EXERCISE OBJECTIVE: Reproduce, word for word, the stretch of lines from the one containing "Click the date 5.7.2024 at top right" through the one containing "490x693 pixels. [245, 137]".
-- Begin --
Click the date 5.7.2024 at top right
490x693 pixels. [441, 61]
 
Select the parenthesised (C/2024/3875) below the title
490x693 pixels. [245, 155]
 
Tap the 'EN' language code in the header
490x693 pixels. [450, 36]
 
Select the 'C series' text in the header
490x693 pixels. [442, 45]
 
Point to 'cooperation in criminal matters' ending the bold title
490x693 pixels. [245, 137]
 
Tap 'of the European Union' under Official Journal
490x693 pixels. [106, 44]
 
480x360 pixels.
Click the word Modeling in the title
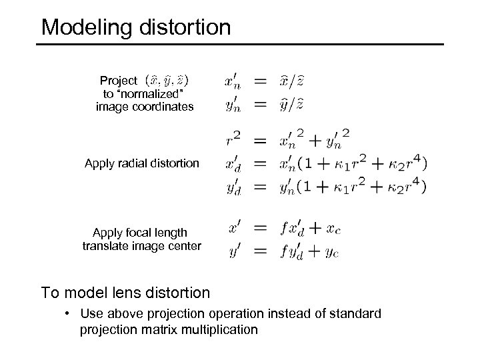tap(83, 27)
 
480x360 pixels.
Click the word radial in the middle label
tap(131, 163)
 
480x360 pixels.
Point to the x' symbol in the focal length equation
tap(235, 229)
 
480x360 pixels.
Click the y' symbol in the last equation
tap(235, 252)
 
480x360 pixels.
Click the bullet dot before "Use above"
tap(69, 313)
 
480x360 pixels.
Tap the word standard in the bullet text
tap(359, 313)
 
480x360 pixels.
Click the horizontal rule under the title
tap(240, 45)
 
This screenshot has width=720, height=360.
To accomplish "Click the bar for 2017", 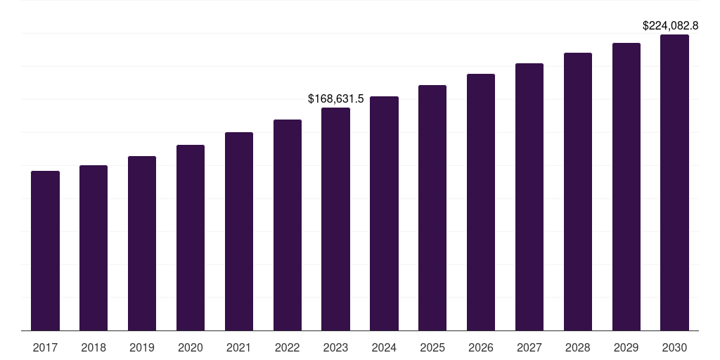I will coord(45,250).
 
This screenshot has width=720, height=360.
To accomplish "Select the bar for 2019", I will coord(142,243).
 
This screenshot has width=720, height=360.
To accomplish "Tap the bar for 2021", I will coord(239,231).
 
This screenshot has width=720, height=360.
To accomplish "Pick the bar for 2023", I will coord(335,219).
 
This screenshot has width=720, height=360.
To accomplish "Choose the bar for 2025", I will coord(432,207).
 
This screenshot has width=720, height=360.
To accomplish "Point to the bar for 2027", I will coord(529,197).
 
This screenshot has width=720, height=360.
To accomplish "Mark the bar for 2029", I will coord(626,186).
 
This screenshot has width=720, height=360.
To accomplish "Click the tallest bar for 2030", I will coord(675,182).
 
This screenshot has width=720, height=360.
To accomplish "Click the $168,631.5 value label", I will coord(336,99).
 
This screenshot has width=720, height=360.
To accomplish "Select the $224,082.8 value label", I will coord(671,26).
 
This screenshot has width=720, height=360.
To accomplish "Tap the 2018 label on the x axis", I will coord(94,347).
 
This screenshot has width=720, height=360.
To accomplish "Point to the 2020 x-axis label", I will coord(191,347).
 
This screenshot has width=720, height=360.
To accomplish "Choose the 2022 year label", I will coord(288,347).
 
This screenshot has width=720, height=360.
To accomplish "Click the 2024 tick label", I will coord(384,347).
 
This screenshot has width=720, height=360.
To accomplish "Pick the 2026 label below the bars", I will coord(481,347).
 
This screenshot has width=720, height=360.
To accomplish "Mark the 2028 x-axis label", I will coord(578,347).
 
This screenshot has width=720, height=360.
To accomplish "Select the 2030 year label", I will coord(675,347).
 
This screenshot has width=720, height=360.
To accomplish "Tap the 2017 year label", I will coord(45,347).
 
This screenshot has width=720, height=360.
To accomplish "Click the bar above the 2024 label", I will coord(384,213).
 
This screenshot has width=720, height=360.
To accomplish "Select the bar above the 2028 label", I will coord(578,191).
-- End --
-- Begin --
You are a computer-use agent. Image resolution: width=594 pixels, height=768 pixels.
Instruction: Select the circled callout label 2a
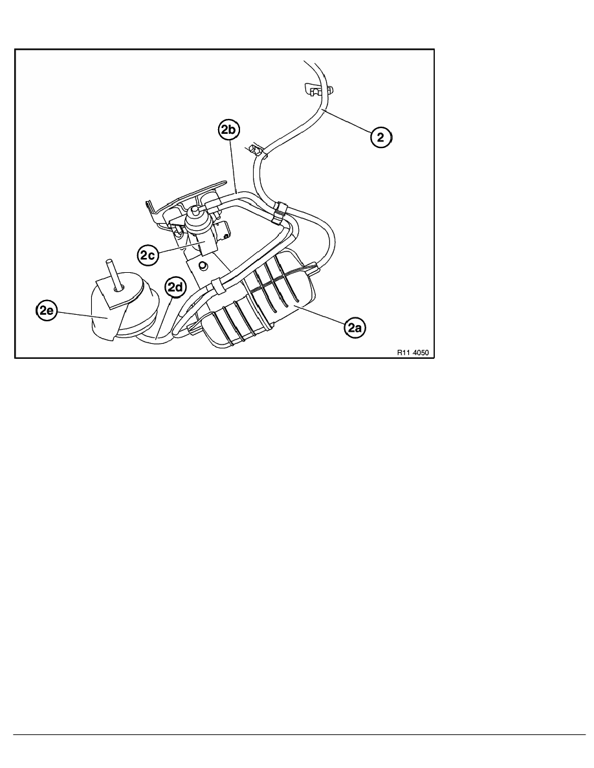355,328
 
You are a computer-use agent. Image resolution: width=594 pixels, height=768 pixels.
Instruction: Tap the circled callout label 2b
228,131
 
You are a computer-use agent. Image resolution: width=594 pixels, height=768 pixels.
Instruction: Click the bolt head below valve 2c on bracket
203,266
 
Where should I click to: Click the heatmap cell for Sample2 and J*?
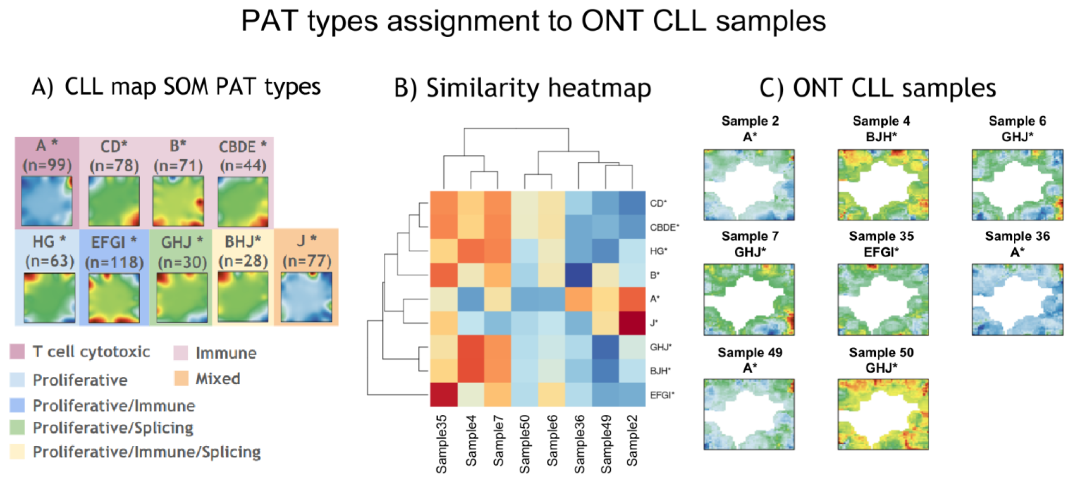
-- End --
COMPLETE RESPONSE:
Click the date 5.7.2024 at top right
490x693 pixels. [441, 61]
 
Select the parenthesised (C/2024/3875) below the title
490x693 pixels. [245, 155]
 
Tap the 'EN' language code in the header
490x693 pixels. [450, 36]
 
Select the 'C series' text in the header
490x693 pixels. [442, 45]
 
Point to 'cooperation in criminal matters' ending the bold title
490x693 pixels. [245, 137]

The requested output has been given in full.